Having reached global household name status, it now seems as though Uber is trying to protect its brand as much as humanly possible — and that includes going after even the most unsuspecting of cases.
In February, the company accused the Seoul National University in South Korea of brand infringement over a self-driving car that’s been developed by the university’s Intelligent Vehicle IT Research Center. The car’s been dubbed ‘SNUver’ — a combination of the university’s initials and the word ‘driver’ — but certain sections of the Korean media have been incorrectly reporting it as ‘SNUber’.
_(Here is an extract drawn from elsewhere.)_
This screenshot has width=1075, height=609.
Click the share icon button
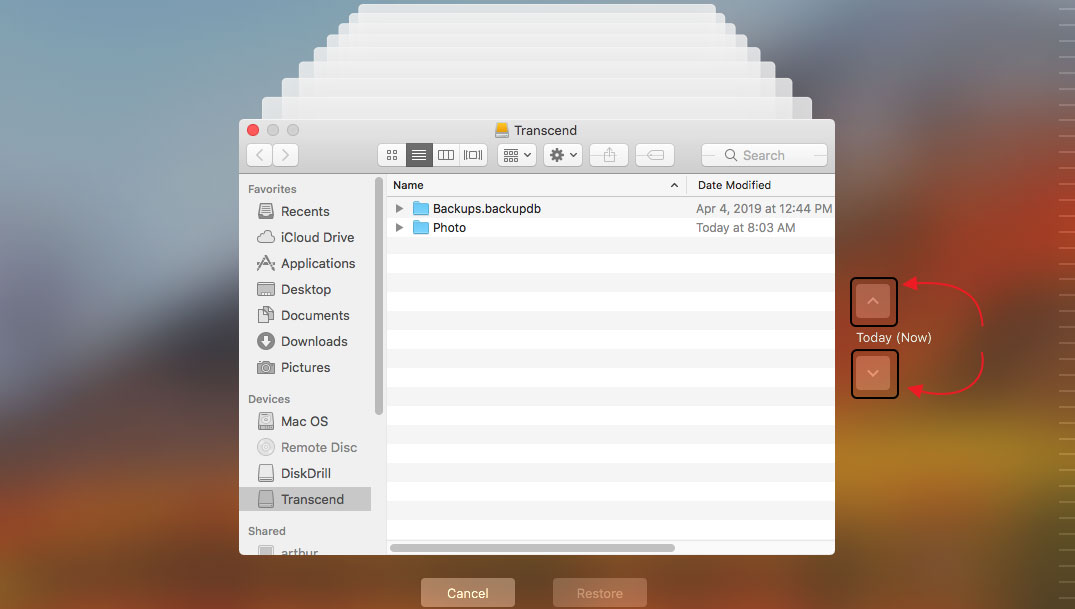609,155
Uber was swift in sending a cease-and-desist letter to SNU over the name ‘SNUber’. The university responded saying that the ‘SNUber’ name was in fact incorrect and not in use, but Uber then sent a second official letter accusing the official ‘SNUver’ name of copyright infringement. Seo Seung-woo, director of the Intelligent Vehicle IT Research Center, denounced the case as the “high-handed actions of a huge multinational corporation”.
“Uber sent certified mail claiming the similarity between its own name Uber and the name SNUver developed by the research team was an infringement of copyright,” Seo said. “Some people are using the term ‘SNUber’, but that’s not an official term.”
What’s particularly interesting here is the impact that the misquoting of the ‘SNUver’ name has had on the case. Had the term ‘SNUber’ not been reported, the case might not exist at all. However, the fact that the press has been confusing the two names could be enough evidence to conclude that there is the potential for widespread confusion, and in turn, copyright infringement.
Another aspect worth noting is the way in which SNU is pronounced in Korean and how this might affect the case. Koreans would pronounce it as ‘su nu beo’ (there’s no accurate way of pronouncing the letter ‘V’ in Korean), which Uber has claimed sounds very similar to ‘Uber’ when spoken. SNU, on the other hand, has clearly countered this argument, saying that the Korean name actually sounds very different in the native language.
For now, Seo has made it clear that he and his team will continue to use the SNUver name despite Uber’s protestations, but it remains to be seen just how seriously this case will be dealt with.